Subsidiaries are entities over which the Group has control. The Group controls an entity when the Group is exposed to, or has rights to, variable returns from its involvement with the entity and has the ability to affect those returns through its power over the entity.
Subsidiaries are fully consolidated from the date on which control is transferred to the Group. They are de-consolidated from the date that control ceases.
All intercompany transactions, balances and cash flows within the Group are eliminated in full on consolidation.
In the Authority’s statement of financial position, investments in subsidiaries are stated at cost less any provision for impairment losses (see Note 2(h)). Any such provisions are recognised as an expense in profit or loss.
(e) Revenue recognition
Revenue is recognised when control over a product or service is transferred to the customer, or the lessee has the right to use the asset, at the amount of promised consideration to which the Group is expected to be entitled, excluding those amounts collected on behalf of third parties.
Further details of the Group’s revenue and other income recognition policies are as follows:
(i) Income from sale of properties developed for sale in the ordinary course of business is recognised when legal assignment is completed, which is the point in time when the customer has the ability to direct the use of the property and obtain substantially all of the remaining benefits of the property. Deposits and instalments received on properties sold prior to the date of revenue recognition are included in contract liabilities (see Note 2(f)).

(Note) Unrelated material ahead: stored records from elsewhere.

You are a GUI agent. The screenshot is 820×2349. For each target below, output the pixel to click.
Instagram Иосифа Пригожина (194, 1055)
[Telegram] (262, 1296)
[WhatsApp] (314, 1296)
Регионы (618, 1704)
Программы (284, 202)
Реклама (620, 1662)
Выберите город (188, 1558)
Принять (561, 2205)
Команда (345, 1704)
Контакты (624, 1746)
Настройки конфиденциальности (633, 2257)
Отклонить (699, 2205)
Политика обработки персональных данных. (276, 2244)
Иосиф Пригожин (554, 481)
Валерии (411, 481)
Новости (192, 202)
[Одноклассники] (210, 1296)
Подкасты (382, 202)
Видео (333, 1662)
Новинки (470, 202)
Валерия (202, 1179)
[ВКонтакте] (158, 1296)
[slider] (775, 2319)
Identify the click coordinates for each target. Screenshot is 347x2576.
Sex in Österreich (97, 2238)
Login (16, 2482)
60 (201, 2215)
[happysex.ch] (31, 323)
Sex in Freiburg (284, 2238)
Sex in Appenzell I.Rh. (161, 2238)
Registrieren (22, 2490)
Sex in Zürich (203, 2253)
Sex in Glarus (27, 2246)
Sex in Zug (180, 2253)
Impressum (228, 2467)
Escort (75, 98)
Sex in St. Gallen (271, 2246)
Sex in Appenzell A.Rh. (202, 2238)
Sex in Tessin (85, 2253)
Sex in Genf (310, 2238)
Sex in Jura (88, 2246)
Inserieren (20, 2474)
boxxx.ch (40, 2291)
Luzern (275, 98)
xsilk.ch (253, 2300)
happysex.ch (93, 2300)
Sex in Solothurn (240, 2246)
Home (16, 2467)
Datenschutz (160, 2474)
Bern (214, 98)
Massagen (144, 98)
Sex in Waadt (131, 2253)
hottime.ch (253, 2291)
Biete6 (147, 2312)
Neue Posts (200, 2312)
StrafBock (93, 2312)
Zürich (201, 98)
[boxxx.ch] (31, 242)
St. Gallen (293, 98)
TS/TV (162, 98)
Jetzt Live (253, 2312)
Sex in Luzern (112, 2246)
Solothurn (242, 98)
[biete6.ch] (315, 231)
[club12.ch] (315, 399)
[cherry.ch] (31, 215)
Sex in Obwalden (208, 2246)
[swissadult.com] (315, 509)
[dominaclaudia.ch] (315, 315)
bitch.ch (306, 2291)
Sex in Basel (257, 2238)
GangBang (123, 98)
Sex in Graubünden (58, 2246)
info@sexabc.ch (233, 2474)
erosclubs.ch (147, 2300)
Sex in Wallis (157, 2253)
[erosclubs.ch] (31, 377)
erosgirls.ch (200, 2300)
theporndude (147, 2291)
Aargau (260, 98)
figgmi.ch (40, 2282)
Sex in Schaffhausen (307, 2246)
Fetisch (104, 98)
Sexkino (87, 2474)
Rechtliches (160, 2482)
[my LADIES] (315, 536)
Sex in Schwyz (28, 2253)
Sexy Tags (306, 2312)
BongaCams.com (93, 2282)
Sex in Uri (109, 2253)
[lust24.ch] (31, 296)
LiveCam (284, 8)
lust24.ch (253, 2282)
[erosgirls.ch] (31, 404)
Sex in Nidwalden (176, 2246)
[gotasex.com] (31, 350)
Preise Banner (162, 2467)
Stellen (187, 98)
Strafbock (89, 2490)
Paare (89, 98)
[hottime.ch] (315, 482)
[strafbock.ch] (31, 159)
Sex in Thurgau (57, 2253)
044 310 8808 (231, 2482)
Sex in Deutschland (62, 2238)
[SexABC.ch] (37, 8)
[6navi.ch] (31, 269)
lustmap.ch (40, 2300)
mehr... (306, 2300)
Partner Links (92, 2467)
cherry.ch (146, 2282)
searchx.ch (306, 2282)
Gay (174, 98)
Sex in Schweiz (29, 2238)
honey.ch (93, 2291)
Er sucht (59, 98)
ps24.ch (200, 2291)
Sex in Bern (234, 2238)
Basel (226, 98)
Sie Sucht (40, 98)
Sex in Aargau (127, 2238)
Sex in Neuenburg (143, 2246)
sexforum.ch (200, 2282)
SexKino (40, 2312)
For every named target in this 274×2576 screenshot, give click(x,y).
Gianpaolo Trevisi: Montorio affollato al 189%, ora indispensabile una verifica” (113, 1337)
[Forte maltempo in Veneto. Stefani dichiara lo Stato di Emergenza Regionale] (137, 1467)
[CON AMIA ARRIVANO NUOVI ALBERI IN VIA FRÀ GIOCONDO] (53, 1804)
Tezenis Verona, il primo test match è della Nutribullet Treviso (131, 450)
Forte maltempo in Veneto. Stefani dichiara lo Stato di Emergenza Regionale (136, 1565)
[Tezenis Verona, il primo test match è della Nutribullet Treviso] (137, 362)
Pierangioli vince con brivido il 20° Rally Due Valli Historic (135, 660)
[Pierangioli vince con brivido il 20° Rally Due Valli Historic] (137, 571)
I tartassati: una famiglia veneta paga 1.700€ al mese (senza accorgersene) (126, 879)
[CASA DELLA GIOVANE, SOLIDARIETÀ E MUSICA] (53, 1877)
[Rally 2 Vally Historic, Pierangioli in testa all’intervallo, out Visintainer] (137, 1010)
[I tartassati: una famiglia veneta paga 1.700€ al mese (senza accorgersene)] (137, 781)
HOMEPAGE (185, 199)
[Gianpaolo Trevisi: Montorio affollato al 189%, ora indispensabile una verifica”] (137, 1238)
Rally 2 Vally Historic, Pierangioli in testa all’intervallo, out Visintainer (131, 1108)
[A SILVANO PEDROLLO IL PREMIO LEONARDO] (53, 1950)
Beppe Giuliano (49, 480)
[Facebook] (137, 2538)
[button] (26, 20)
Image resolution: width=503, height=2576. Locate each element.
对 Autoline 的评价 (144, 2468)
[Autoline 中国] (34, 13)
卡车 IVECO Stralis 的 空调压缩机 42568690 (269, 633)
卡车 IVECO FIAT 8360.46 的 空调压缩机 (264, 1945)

(ii) Where the Group receives its share of surplus from property development projects undertaken as joint development projects, sharing of such surplus is recognised in accordance with the terms of the joint development agreements, unless the control of the underlying properties under development have not been transferred. Proceeds received in advance from sale of properties of joint development projects prior to their completion are included in trade and other payables.
(iii) When the developer is obligated to settle the upfront premium to the Group at the inception of joint development agreement, such upfront premium is recognised as revenue when the Group has no further substantial acts to complete. Generally, such revenue is recognised as soon as the Group has performed its obligations in respect of the upfront premium and it has become non-refundable/non-cancellable.